We are looking forward to what we expect to be a horrendous jobs' number on Friday. This is the kind of thing we expect over the next few months, more bad news...but at the same time the market should continue to rally. This is the trouble with reading the news and then trading stocks based on that news. It's a losing proposition.

When we were in the thick of the news in the last two months, it's difficult to step up and purchase stocks but that's exactly what needs to be done. If you look at the times when you should be buying and selling, you will see the fear or confidence in the news. That's why the news is not helpful at the turns.

It's difficult to do what needs to be done but the benefits are cheap prices. Yes, we paid higher prices than had we waited for a while, like a week or two, but you can't hit the lows. The "easiest" thing to do is buy into the decline and begin by losing money so you can buy more as stocks go down. You don't think it is easy, right?

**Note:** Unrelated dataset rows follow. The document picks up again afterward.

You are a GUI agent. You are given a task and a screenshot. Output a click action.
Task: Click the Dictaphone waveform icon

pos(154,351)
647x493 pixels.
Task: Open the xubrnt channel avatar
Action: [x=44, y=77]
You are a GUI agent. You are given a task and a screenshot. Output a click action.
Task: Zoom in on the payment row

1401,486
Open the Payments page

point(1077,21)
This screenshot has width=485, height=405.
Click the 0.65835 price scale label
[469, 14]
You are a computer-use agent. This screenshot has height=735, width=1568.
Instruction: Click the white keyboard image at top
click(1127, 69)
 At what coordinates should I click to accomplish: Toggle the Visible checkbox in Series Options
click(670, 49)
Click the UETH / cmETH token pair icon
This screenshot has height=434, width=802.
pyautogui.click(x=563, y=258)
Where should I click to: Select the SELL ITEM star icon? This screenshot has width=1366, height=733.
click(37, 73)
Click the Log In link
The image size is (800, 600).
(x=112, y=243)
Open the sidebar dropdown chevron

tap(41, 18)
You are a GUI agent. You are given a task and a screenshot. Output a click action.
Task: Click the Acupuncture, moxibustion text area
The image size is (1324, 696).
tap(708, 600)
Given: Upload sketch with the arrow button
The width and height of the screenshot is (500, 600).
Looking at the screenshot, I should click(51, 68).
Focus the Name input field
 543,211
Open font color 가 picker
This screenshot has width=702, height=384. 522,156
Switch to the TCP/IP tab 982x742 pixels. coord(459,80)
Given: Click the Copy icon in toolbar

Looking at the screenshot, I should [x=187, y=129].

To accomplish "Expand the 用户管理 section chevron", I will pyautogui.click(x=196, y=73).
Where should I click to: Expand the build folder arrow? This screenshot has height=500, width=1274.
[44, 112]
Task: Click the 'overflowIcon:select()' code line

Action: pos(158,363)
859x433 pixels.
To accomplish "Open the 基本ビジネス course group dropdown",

Well, if you "miss" the bottom, then you always want the prices to go back down...because you missed the bottom you have problems buying at all.

Monday, December 01, 2008

December Starts Down Big

Top Line: The stock market dropped back quite a bit on Monday, something that should get the bears talking again.

Today the NBER, National Bureau of Economic Research, announced that the US economy is in a recession. Oh, and by the way, it started in December of 2007. The NBER is the organization assigned the task of determining whether the economy is in a recession and when it comes out. Popular opinion says that a recession is when the GDP declines for two quarters in a row. That's a pretty good way to think about it but it's not the Official determination. Now that we know for sure that we're in a recession, do people think it's time to sell stocks???

There were several bad news items today. The biggest one is the one in the last paragraph on the recession. Then there was the ISM index that fell to a 26 year low. (Notice that we have changed from the 1991 lows and are now looking back at the 1982 lows.) The Chinese manufacturing dropped the most on record. The California governor, Arnie, declared a fiscal emergency and called the legislature into session to deal with a multi-billion dollar deficit. And, let's not forget that Bernanke and Paulson were making statements as they seem to do every day.

Do any of these things seem bullish to you? No, they don't. But, that's the whole idea. These things are not New, they have been known for months. Why should we be thinking about an investment strategy based on this Old news. The bears were smiling today because of the news but we don't think the news matches with what is really going on...which is, the market is going up. The lows have most likely been put in and a day like today just makes the bulls nervous. You may not have noticed that there were only 98 new 52 week lows on the NYSE.

What is happening in this fear driven market is that Treasury's are being sought, even by the Fed. The 30 year T-bond was up 5 points today...unbelievable. The yield on the 30 year is now at 3. 20%. Now, the Fed wants to start buying more Treasury securities to provide liquidity to the market. Can you say bubble in the Treasury market?

We think the Treasury's are now extremely overbought. The easiest decision to make these days is to buy Treasury's. How can that be?!? We mentioned that the short Treasury's are at basically 0 yield and the 30 year is barely over 3%. To the Update, these are some of the worst investment you can make at the moment. We would say that the rate on the 30 year Treasury bond has the chance to be 5% plus next year which would be a 15% loss from these price levels.